● Items from a dataset:
· · · · · · ·

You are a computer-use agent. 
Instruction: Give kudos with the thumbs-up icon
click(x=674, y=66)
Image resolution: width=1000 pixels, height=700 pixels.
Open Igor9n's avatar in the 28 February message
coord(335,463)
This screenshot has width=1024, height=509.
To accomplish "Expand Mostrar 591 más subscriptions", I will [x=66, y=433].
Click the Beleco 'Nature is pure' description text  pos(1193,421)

· · · · · · ·

● What to do:
Each entry shown above should be copied out exactly.

● Answer space:
You are a computer-use agent. 
Instruction: Give kudos with the thumbs-up icon
click(x=674, y=66)
Image resolution: width=1000 pixels, height=700 pixels.
Open Igor9n's avatar in the 28 February message
coord(335,463)
This screenshot has width=1024, height=509.
To accomplish "Expand Mostrar 591 más subscriptions", I will [x=66, y=433].
Click the Beleco 'Nature is pure' description text  pos(1193,421)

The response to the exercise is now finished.